■ Aim of the exercise: For each line of the listing, output an exact copy.
+++++
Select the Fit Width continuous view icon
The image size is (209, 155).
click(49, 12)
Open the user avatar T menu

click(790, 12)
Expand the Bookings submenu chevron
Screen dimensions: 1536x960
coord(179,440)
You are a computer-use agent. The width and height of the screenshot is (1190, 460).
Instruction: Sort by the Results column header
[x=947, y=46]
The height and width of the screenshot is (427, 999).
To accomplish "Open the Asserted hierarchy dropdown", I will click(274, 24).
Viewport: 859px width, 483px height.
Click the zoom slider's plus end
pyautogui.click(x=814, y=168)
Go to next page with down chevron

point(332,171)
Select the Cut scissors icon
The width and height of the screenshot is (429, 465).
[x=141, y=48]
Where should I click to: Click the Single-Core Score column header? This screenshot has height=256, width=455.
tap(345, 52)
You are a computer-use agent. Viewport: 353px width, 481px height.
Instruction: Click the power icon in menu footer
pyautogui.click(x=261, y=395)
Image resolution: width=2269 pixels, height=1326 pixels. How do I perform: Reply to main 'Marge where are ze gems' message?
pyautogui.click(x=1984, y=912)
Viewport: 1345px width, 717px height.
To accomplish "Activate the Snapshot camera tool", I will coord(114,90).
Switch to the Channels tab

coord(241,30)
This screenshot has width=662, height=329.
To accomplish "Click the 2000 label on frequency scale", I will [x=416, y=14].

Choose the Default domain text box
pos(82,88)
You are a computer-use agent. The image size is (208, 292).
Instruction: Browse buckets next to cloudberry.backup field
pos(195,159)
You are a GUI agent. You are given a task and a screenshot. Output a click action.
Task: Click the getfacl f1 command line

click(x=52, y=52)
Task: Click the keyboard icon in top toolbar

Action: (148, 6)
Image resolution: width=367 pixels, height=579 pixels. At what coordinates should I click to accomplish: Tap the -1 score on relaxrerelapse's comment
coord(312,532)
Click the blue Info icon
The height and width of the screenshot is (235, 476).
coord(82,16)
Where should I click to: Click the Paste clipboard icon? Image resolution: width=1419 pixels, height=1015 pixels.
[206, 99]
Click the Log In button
+++++
■ Answer area:
Select the Fit Width continuous view icon
The image size is (209, 155).
click(49, 12)
Open the user avatar T menu

click(790, 12)
Expand the Bookings submenu chevron
Screen dimensions: 1536x960
coord(179,440)
You are a computer-use agent. The width and height of the screenshot is (1190, 460).
Instruction: Sort by the Results column header
[x=947, y=46]
The height and width of the screenshot is (427, 999).
To accomplish "Open the Asserted hierarchy dropdown", I will click(274, 24).
Viewport: 859px width, 483px height.
Click the zoom slider's plus end
pyautogui.click(x=814, y=168)
Go to next page with down chevron

point(332,171)
Select the Cut scissors icon
The width and height of the screenshot is (429, 465).
[x=141, y=48]
Where should I click to: Click the Single-Core Score column header? This screenshot has height=256, width=455.
tap(345, 52)
You are a computer-use agent. Viewport: 353px width, 481px height.
Instruction: Click the power icon in menu footer
pyautogui.click(x=261, y=395)
Image resolution: width=2269 pixels, height=1326 pixels. How do I perform: Reply to main 'Marge where are ze gems' message?
pyautogui.click(x=1984, y=912)
Viewport: 1345px width, 717px height.
To accomplish "Activate the Snapshot camera tool", I will coord(114,90).
Switch to the Channels tab

coord(241,30)
This screenshot has width=662, height=329.
To accomplish "Click the 2000 label on frequency scale", I will [x=416, y=14].

Choose the Default domain text box
pos(82,88)
You are a computer-use agent. The image size is (208, 292).
Instruction: Browse buckets next to cloudberry.backup field
pos(195,159)
You are a GUI agent. You are given a task and a screenshot. Output a click action.
Task: Click the getfacl f1 command line

click(x=52, y=52)
Task: Click the keyboard icon in top toolbar

Action: (148, 6)
Image resolution: width=367 pixels, height=579 pixels. At what coordinates should I click to accomplish: Tap the -1 score on relaxrerelapse's comment
coord(312,532)
Click the blue Info icon
The height and width of the screenshot is (235, 476).
coord(82,16)
Where should I click to: Click the Paste clipboard icon? Image resolution: width=1419 pixels, height=1015 pixels.
[206, 99]
Click the Log In button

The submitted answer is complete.